Disclsaimer: I am far from ready to retire. And, I don't know if I would want to move Bil if we did move elsewhere.
It's bad enough, though, thinking that we may never be able to truly retire, because of choices my mother in law made. Without ever consulting us.
My mother in law made the choice to have Bil live with her. a couple of years ago his name came up on something called the NYS Cares List and she refused to move him.
I am not sure she is starting to regret it, but the last two times we have visited, she has mentioned a relative who says "you aren't alone, you have Bil" and she wonders that this relative thinks that Bil is true company for her.
But more than that, I resent that she never had any conversation with her chhildren about her expectations...or wishes, concerning us.
It's one thing making a decision for yourself but another for making decisions for your adult children.
When my husband thinks about having "that discussion" with her, the words stick in his throat.
We know Bil has a Special Needs Trust, with money saved over the years. But I have no way of knowing it is enough.
Bil works in a sheltered workshop, so it isn't like he's going to be able to chip in that much.
We don't know what kind of housing situation will exist via NYS Cares or other NY programs when he finally needs it. Again, those words stick in the throat.
We don't know what the pending budget cuts will mean for him. Or what hoops we'd have to jump through to get him benefits in a new state. So right now I'll just worry about where he is now.
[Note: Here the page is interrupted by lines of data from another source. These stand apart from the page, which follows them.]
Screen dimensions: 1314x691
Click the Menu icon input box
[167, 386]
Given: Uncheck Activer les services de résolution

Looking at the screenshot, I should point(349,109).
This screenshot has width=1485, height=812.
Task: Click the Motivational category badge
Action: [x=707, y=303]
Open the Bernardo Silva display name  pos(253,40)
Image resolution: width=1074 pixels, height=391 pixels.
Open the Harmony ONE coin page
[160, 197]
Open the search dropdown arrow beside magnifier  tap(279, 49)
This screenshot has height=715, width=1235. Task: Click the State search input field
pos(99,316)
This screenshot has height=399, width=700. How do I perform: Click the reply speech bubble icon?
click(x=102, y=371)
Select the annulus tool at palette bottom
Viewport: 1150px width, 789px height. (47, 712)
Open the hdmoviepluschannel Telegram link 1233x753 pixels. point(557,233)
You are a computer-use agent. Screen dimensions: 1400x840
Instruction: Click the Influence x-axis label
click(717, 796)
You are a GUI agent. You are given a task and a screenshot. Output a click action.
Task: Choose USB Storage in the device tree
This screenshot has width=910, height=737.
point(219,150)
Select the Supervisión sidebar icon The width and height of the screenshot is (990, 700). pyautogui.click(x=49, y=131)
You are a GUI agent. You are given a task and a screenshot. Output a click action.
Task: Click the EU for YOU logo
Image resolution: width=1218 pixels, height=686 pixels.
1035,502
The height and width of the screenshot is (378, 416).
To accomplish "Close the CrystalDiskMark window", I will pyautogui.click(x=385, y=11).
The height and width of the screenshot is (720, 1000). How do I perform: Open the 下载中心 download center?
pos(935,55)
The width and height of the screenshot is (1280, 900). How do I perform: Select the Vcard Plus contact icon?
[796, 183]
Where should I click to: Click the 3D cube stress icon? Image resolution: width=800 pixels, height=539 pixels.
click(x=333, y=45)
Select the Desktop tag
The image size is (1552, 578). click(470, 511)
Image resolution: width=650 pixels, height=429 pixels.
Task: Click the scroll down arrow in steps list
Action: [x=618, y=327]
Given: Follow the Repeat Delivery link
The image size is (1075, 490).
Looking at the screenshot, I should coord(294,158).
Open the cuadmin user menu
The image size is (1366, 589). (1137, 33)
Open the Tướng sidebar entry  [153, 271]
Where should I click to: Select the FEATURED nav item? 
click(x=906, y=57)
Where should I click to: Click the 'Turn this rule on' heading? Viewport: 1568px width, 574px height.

It is hard to have any kind of conversation with his Medicaid Service Coordinator. If we call she runs right to my mother in law and gets her upset. It's like playing a game of "telephone" (the one where a group of children stand in a line. One whispers a message to the next, and on down the road, and guaranteed the person at the end has heard something totally different than the person who started the message intended.
One time we said we wanted to talk about budget cuts and the next thing you know my mother in law is calling, wondering why we called the Medicaid Service Coordinator about Bil's finances.
Why does the MSC run to her? Isn't Bil her client? My mother in law isn't even his guardian. And that's another thing. What legal hoops will we have to jump through to help Bil pay bills, to get medical care for him?
At least now we have met his doctor, and we signed HIPAA releases while he was at his appointment. My mother in law said "Bil will sign the releases" and he actually did so. Good thing, because if it was in his mind to resist, it would have been an uphill struggle.
One thing is for sure-we've been distracted with things in our own lives (health concerns, etc.) that we haven't kept on top of things the way we should have. I'm afraid the only thing that will focus us is the day we get "that" phone call. You know, the one that will force us to think about Bil.
Can't let things drift. Can't.....if we ever hope to retire. We have to take charge here, somehow.